In drug development, every delay has a price—lost time, lost opportunity, and lost market share. Escalating costs, complex modalities, strict regulations, and supply chain challenges are making speed and precision more critical than ever. Yet many programs remain slowed by fragmented outsourcing models that create inefficiencies, communication gaps, and costly handoffs.
Important new research from the Tufts Center for the Study of Drug Development points to a more effective path. Using a modeling approach that quantifies both the financial returns and risk-adjusted value of development decisions, the researchers found that integrating CDMO, CRO, and clinical supply capabilities with one a single partner can shorten timelines, reduce costs, and strengthen control.
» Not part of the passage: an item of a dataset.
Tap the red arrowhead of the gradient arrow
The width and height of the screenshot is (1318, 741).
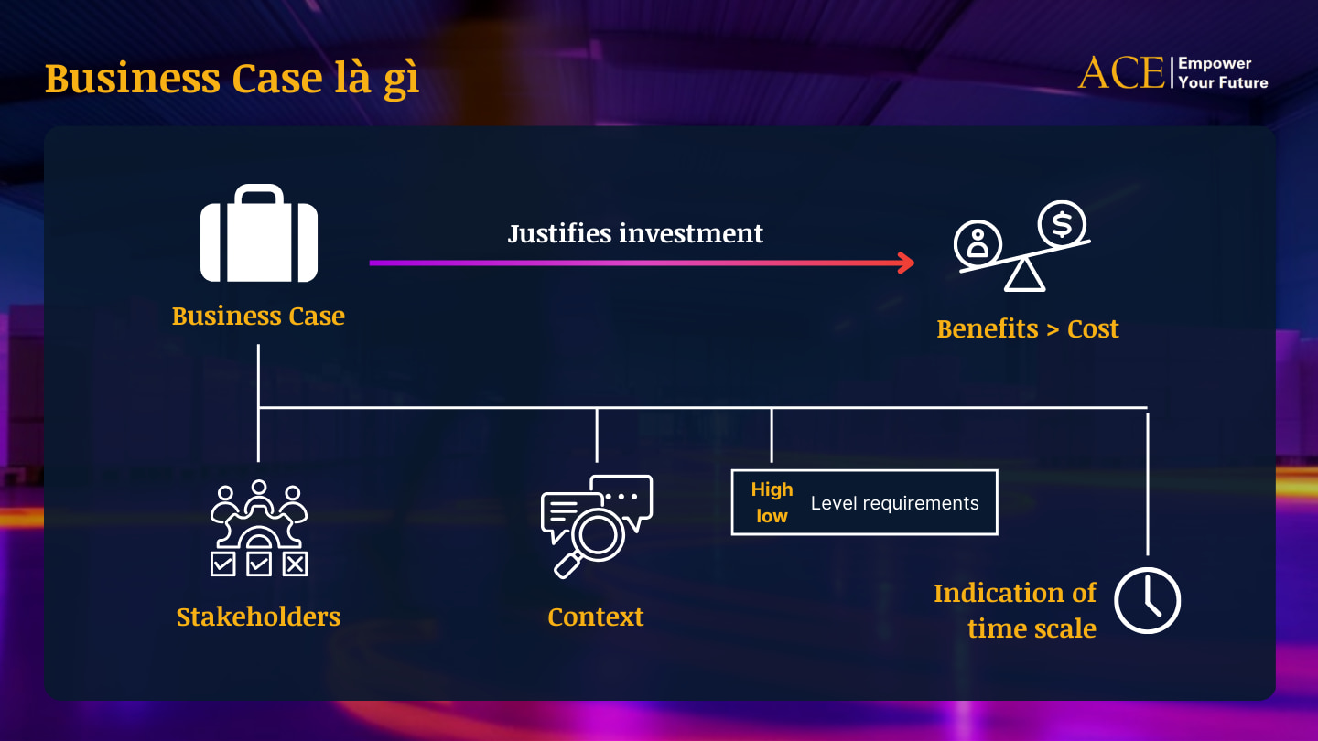[905, 263]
This webinar will cover key findings from the study along with case-driven examples of how biotech and biopharma companies are applying these strategies to reach milestones faster and with greater strategic control.
Dr. Joseph DiMasi is an internationally recognized expert on the economics of the pharmaceutical industry. He serves on the editorial board of Therapeutic Innovation and Regulatory Science and has previously served on the editorial boards of the Drug Information Journal, the Journal of Research in Pharmaceutical Economics, and the Journal of Pharmaceutical Finance, Economics & Policy. He has published in a wide variety of economic, medical, and scientific journals and has presented his research at numerous professional and industry conferences. Dr. DiMasi testified before the U.S. Congress in hearings leading up to the FDA Modernization Act of 1997 and reauthorization of the Prescription Drug User Fee Act. He received the Donald E. Francke Award from the Drug Information Association for the best article in the Drug Information Journal published in 2000. Dr. DiMasi received his doctorate in economics from Boston College in 1984.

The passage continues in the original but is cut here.